Are the types enough or should we extend them?
- Homopolymers and copolymers are good, but the others are too specific (e.g.,: microgel might not be necessary a substructure). Microgel maybe could be included in a wider class like fiber.
- Rubbers are polymers that can be natural or synthesized, and the crosslinked materials, and networks should be distinguished from other materials, but most cross linking is not well defined and sometimes it is not possible (Challenge to define Cross linked materials), which makes crosslinking very complicated for data management.
- With cross linked sample, we have one macromolecule and it is the same as the polymer.
Graph polymer: what is the best way to include it in the synthesize way (in Chemotion)? Should there be one part or they should be divided?
Is it better to provide a detailed definition for the equipment?
Next:
- Polymer identity
- Standardized naming
- Check what the vendor provides to characterize the bought polymer
- ELN:
- Integrate polymer analytical methods
- Polymer procedures:
- Standardized reaction description
- Post modifications procedures description
- Addition of a “polymerization” tab to the reaction element.
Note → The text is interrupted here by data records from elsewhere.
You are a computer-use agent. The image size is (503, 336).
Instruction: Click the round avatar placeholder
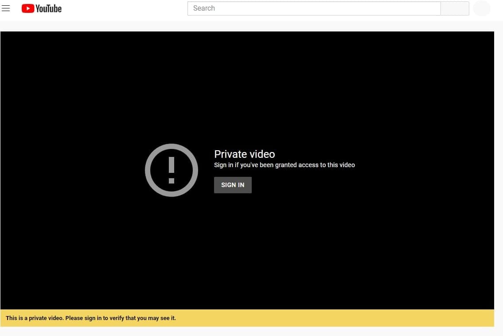[x=482, y=8]
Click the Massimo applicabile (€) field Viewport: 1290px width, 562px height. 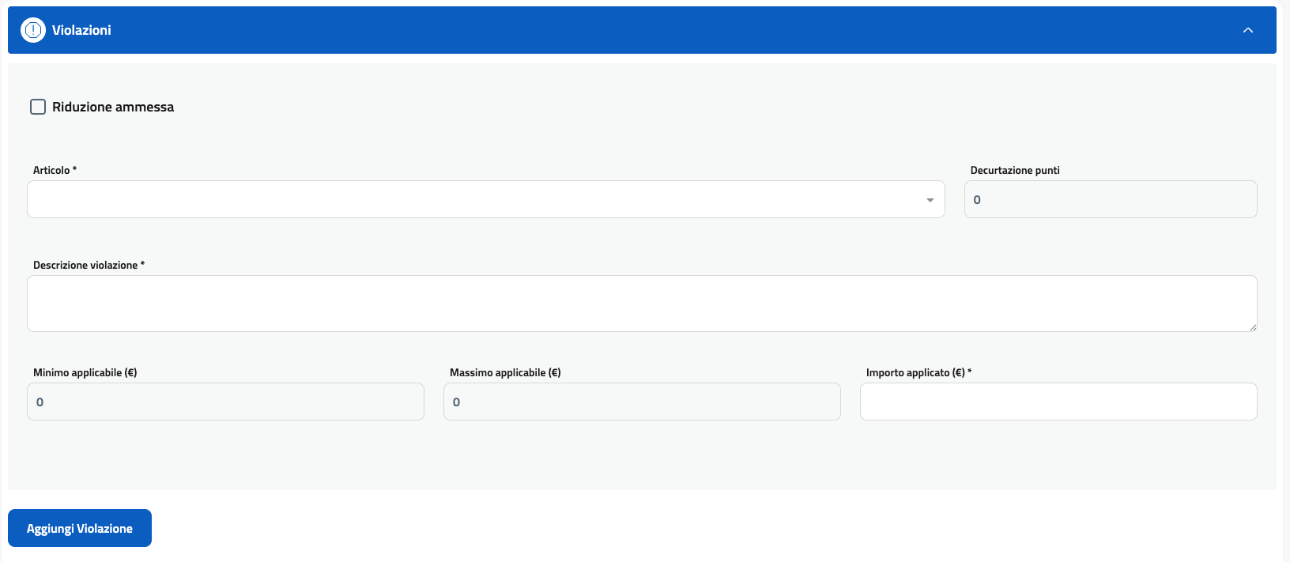[641, 402]
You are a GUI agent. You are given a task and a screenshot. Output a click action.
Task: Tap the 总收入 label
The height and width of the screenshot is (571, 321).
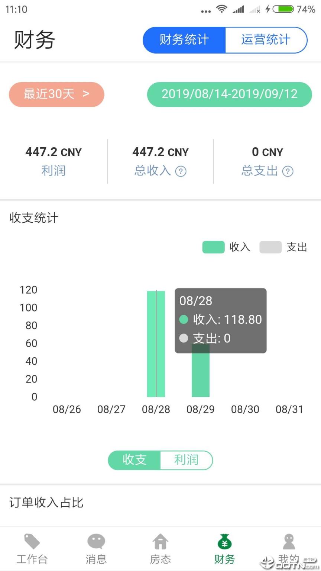[153, 171]
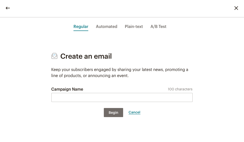The width and height of the screenshot is (244, 142).
Task: Click the Cancel link
Action: (134, 112)
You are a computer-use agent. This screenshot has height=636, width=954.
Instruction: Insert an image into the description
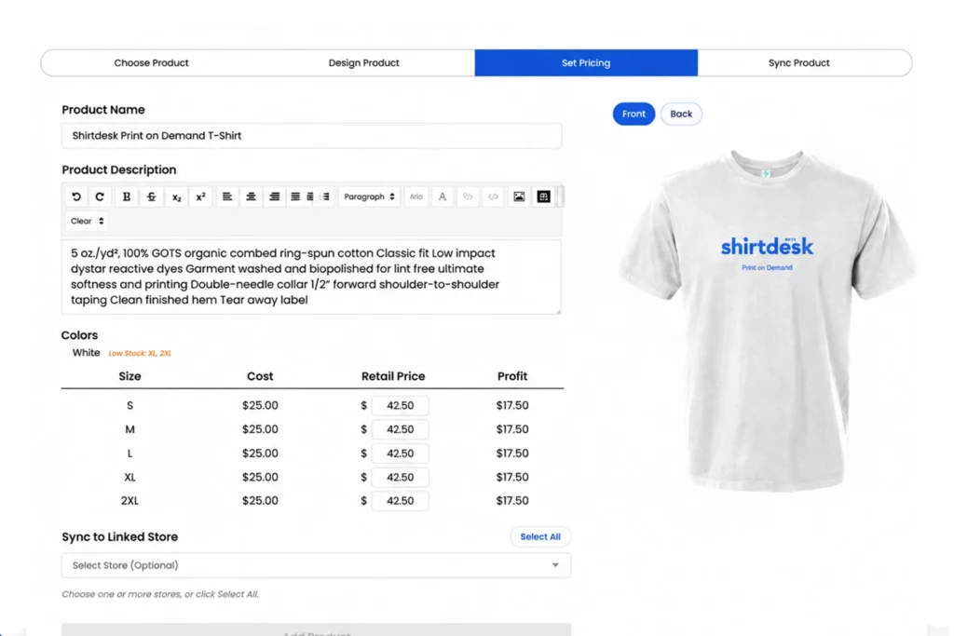point(519,196)
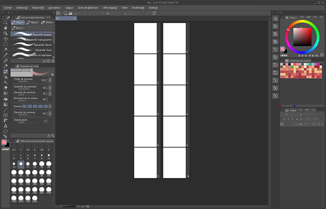Screen dimensions: 326x209
Task: Select the Hand move-canvas tool
Action: (x=5, y=28)
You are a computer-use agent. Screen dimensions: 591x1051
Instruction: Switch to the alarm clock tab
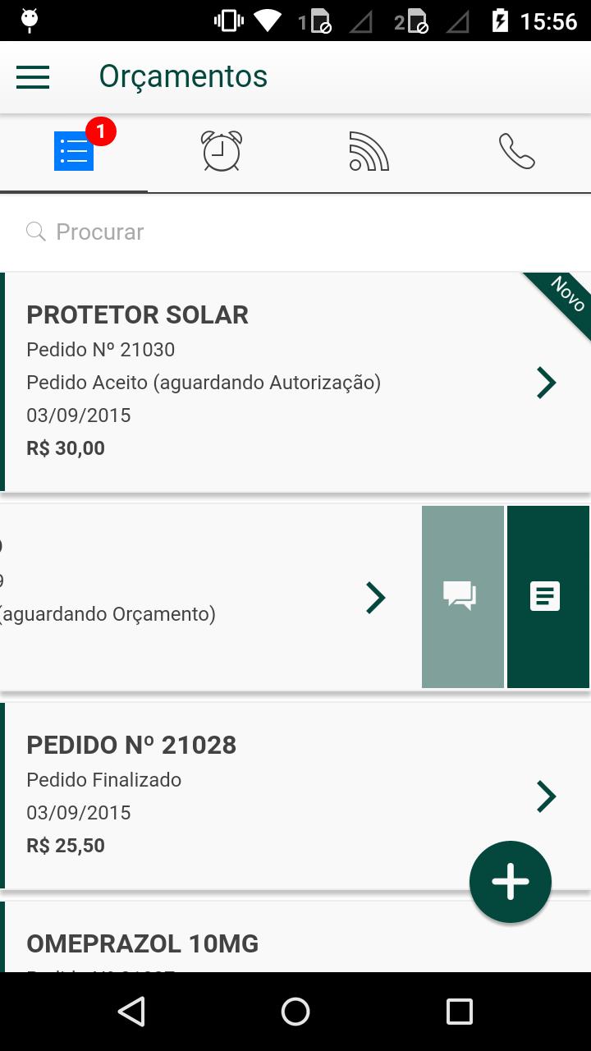coord(222,151)
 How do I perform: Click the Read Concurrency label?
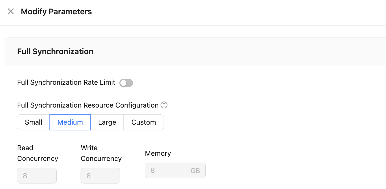point(38,153)
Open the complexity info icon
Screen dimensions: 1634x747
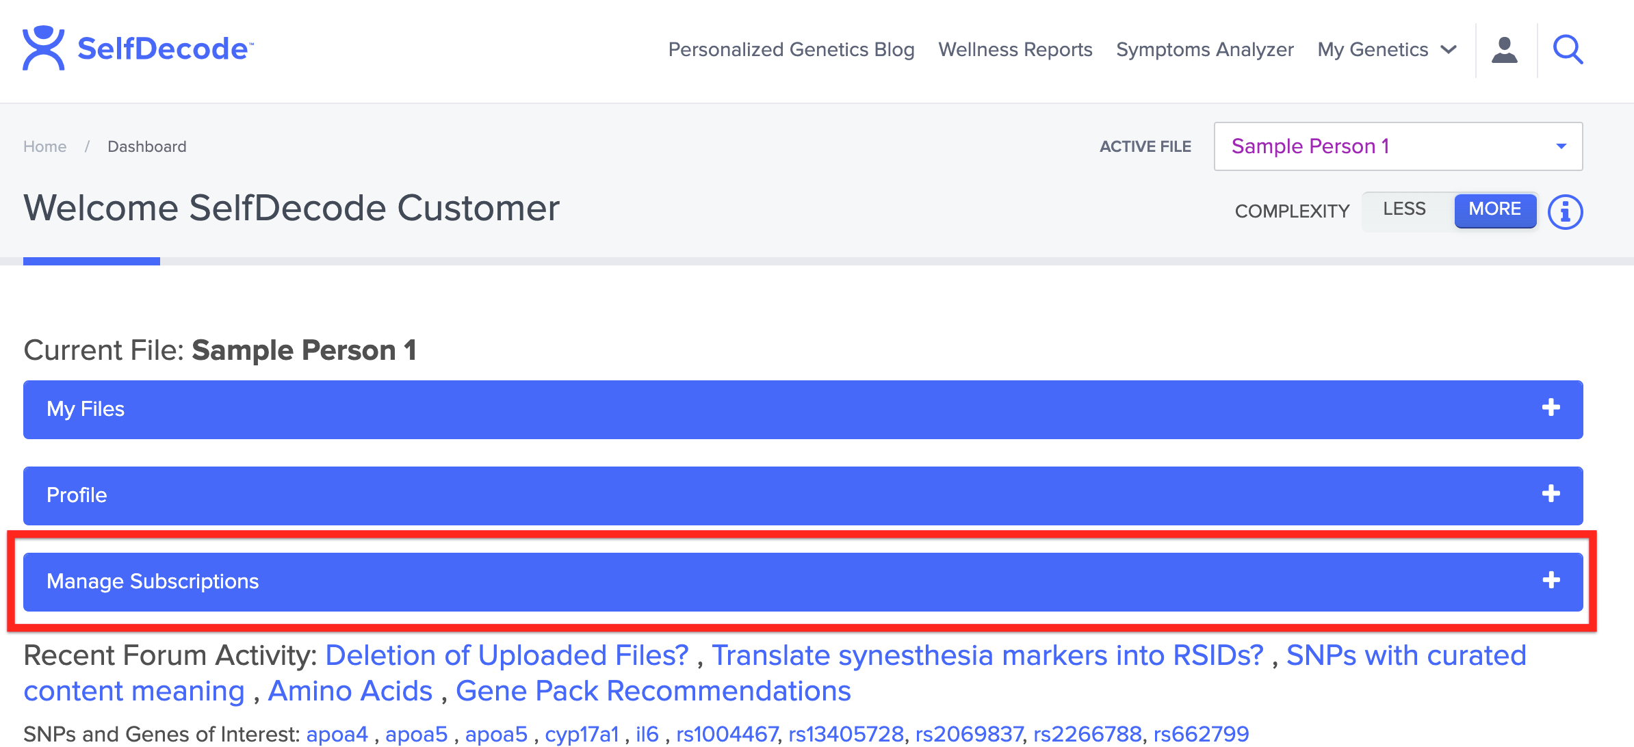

- Methods to be provided from an ontology
- Reach out to material scientists to see what other processes needed other than classic reactions (option to have non classical chem. Reactions in ELN).
- Calculate the number/range of repeating Units
- Defining the repeating units
- Giving the molecular mass from e.g., SEC
- Maybe only feasible for homopolymers
- Polymers are sorted together will change with PolymerInChi.
- Collect comments on the template
- Improve Microgel definition
- Provide the analytical method along with the molecular weight.
- Calculate The degree of polymerization from the available fields.
- Additional fields for narrow distribution and for the dispersity might be needed. It can be automatically decided based on defined values available.
- Add temperature.
- Collect screenshots of LAbarchive template from the participants.
- We need examples of instruments and the raw data file in the vendor format and the export csv.
- Chemotion repository:
- Can it help with providing identifiers for polymers? As they are samples not reference compounds?
- MI:
- Synthesis
- Structural Characterization
- Property Characterization
- Consider Polydat approach
- Contact journal editors in the field as they can provide suggestions for the checklist (RSC Polymer Chemistry)
- IUPAC project on polymer, they are working on a brief guide on polymer characterization, a good point to work on.